LUDWIGSHAFEN. In einem im Nachkriegsdeutschland noch nie dagewesenen Akt hat die Oberbürgermeisterin von Ludwigshafen, Jutta Steinruck, einen chancenreichen Kandidaten um das Amt ausgeschaltet. Wie aus einem neu aufgetauchten Dokument hervorgeht, forderte die früher sozialdemokratische, jetzt parteilose Politikerin den SPD-Innenminister von Rheinland-Pfalz auf, belastendes Material zu besorgen, damit sie die Kandidatur des AfD-Politikers Joachim Paul verbieten könne.
Am 21. September wird der Oberbürgermeister in Ludwigshafen neu gewählt. Amtsinhaberin Steinruck, die nicht mehr antritt, ist auch Vorsitzende des Wahlausschusses, der üblicherweise die Kandidaten zuläßt, wenn sie alle Formalien eingehalten haben. Bis zum Ausschluß von der Wahl galt es als nicht unwahrscheinlich, daß Paul die Stichwahl erreichen wird. Denn bei der Bundestagswahl im Februar war die AfD in der Stadt am Rhein zweistärkste Partei geworden.

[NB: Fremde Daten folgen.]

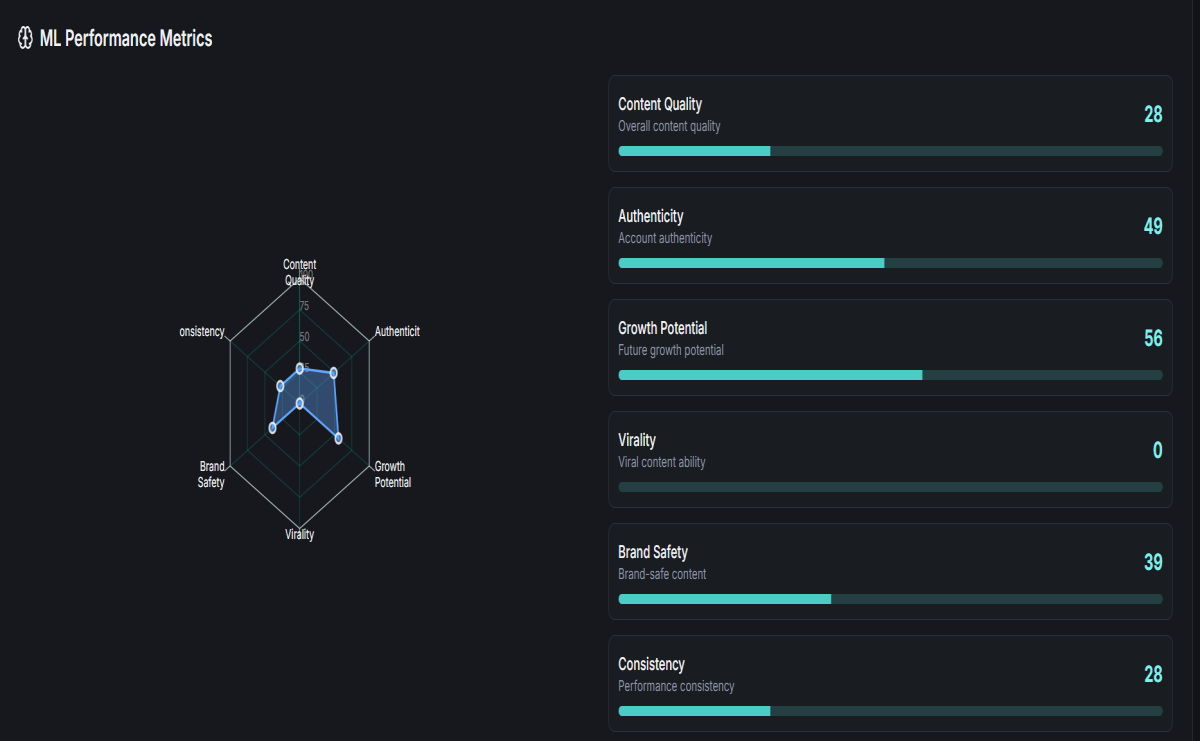Select the Brand Safety radar data point

[272, 428]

Brief verrät Ludwigshafens OB
Das Portal Apollo-News zitiert nun aus einem Schreiben Steinrucks an den rheinland-pfälzischen Innenminister Michael Ebeling (SPD) vom 18. Juli. Darin informiert diese den Dienstherrn des Landesverfassungsschutzes über „Hinweise“, die sie zu Paul gefunden habe. Diese reichten aber nicht für einen Wahlausschluß aus. Wörtlich schreibt sie: „Da diese jedoch allenfalls Interpretationen zulassen, bin ich auf objektive Anhaltspunkte/Prüfungsergebnisse des Verfassungsschutzes, insbesondere, ob bei der betreffenden Person entsprechende gerichtsverwertbare Tatsachen vorliegen, die nicht älter als fünf Jahre sind, angewiesen“.

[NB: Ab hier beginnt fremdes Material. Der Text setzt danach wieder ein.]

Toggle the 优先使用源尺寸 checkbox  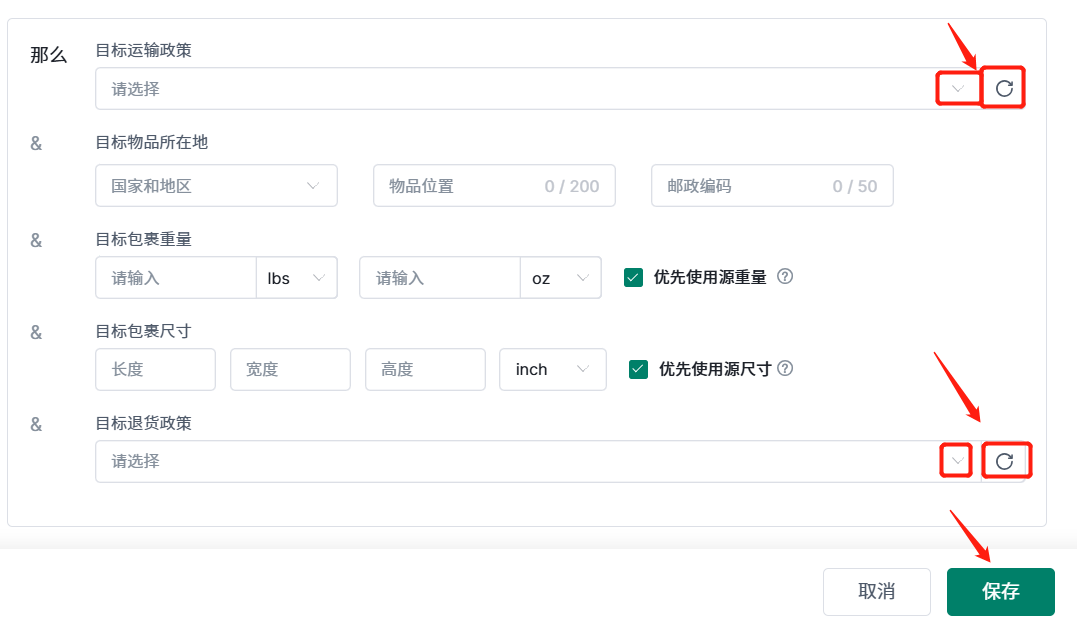[638, 369]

Rund zwei Monate vor der Wahl sollten ihr das Innenministerium und der Verfassungsschutz dabei helfen, Paul aus dem Rennen zu nehmen. Das taten beide Behörden dann auch und lieferten ein dünnes Gutachten, in dem sogar die Vorliebe Pauls für das Werk „Der Herr der Ringe“ gegen diesen verwendet wurde. Und Steinruck verbot tatsächlich am 5. August die Kandidatur des AfD-Landtagsabgeordneten – mit Unterstützung der Politiker der anderen Parteien, die ebenfalls in dem Wahlausschuß sitzen. Die AfD hat darin keinen Sitz.
Steinruck setzte Innenminister eine Frist
Steinruck forderte das Innenministerium auf, „bis spätestens 31. Juli 2025“ Belastungsmaterial zu liefern. Sollten bis dahin „keine objektiven Anhaltspunkte/Prüfungsergebnisse“ vorliegen, müsse sie Pauls Kandidatur „zur Zulassung dem Wahlausschuß vorlegen.“ Unausgesprochen war klar, daß dies verhindert werden müsse.
Paul hat inzwischen beim Verwaltungsgericht Neustadt an der Weinstraße eine einstweilige Anordnung beantragt, um in sechseinhalb Wochen doch noch bei der Oberbürgermeister-Wahl antreten zu können. Der JUNGEN FREIHEIT liegt die komplette Klageschrift vor, über die wir am Montag exklusiv berichtet haben. (fh)
Transparenzhinweis: In einer kurzzeitig veröffentlichten Version dieses Textes hieß es, Joachim Paul sei der chancenreichste Konkurrent von Oberbürgermeisterin Jutta Steinruck. Dies ist falsch, denn die Amtsinhaberin tritt nicht erneut an.